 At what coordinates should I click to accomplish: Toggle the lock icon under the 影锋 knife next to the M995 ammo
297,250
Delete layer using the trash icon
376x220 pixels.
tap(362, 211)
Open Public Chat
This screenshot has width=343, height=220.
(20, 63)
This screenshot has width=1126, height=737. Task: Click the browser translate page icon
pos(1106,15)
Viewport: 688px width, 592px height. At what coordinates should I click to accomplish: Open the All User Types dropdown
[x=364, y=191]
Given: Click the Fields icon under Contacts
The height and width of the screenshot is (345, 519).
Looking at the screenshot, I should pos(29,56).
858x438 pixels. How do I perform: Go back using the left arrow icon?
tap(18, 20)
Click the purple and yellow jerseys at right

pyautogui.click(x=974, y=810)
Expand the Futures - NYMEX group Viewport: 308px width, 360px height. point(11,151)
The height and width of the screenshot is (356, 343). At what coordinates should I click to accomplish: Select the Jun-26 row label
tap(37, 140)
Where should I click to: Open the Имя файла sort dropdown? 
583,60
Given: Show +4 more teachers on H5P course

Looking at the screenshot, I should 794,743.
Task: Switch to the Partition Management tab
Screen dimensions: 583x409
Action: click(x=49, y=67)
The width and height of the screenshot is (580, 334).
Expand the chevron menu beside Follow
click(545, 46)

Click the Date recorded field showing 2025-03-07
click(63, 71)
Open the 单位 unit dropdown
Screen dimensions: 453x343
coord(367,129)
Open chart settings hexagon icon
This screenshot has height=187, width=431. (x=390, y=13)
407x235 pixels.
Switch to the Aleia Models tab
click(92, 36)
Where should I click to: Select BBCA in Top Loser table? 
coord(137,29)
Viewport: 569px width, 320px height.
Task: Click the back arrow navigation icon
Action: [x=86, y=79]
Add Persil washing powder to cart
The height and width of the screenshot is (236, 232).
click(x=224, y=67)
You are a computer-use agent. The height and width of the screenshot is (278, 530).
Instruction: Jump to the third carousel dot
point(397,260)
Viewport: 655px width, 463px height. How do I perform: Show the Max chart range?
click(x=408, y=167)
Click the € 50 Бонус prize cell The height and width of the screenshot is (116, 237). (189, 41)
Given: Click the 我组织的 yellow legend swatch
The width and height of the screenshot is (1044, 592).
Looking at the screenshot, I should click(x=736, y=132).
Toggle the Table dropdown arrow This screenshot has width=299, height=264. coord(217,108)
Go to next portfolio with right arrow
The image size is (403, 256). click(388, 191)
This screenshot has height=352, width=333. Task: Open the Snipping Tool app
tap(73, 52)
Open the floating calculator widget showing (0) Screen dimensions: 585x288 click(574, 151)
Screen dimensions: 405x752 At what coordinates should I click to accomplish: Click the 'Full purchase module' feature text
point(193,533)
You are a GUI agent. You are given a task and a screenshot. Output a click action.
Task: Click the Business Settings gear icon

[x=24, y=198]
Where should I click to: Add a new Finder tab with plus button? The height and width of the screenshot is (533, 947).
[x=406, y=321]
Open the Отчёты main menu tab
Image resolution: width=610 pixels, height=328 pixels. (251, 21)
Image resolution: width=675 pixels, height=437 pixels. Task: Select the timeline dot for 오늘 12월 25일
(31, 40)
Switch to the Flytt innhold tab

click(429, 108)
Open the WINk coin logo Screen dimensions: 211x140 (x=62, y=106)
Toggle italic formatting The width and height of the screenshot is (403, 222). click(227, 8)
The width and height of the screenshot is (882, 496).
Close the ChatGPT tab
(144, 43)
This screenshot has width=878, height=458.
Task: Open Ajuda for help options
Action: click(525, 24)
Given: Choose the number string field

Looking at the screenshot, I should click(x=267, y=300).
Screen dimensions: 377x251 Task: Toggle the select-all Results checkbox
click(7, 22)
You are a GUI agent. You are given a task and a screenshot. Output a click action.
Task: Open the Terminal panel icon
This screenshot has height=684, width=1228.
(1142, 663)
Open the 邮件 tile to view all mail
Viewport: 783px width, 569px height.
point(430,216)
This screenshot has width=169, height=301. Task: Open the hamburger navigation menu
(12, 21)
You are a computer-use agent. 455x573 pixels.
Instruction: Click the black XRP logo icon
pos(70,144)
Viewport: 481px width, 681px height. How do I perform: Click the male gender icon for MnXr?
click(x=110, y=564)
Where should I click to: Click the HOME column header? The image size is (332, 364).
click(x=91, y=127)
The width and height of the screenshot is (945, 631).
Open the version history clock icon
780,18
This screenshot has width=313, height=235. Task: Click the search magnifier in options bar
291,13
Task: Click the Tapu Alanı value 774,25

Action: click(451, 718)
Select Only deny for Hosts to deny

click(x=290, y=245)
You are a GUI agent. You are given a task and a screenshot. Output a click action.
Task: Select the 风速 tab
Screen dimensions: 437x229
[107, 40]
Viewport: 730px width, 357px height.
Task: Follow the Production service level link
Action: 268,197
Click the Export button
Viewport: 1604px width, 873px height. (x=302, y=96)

_ _ _ _

Starting at the line that has "Screen dimensions: 583x409" in the records above, restate word for word every line until the one that has "Given: Click the 我组织的 yellow legend swatch", and include that one as well.

Screen dimensions: 583x409
Action: click(x=49, y=67)
The width and height of the screenshot is (580, 334).
Expand the chevron menu beside Follow
click(545, 46)

Click the Date recorded field showing 2025-03-07
click(63, 71)
Open the 单位 unit dropdown
Screen dimensions: 453x343
coord(367,129)
Open chart settings hexagon icon
This screenshot has height=187, width=431. (x=390, y=13)
407x235 pixels.
Switch to the Aleia Models tab
click(92, 36)
Where should I click to: Select BBCA in Top Loser table? 
coord(137,29)
Viewport: 569px width, 320px height.
Task: Click the back arrow navigation icon
Action: [x=86, y=79]
Add Persil washing powder to cart
The height and width of the screenshot is (236, 232).
click(x=224, y=67)
You are a computer-use agent. The height and width of the screenshot is (278, 530).
Instruction: Jump to the third carousel dot
point(397,260)
Viewport: 655px width, 463px height. How do I perform: Show the Max chart range?
click(x=408, y=167)
Click the € 50 Бонус prize cell The height and width of the screenshot is (116, 237). (189, 41)
Given: Click the 我组织的 yellow legend swatch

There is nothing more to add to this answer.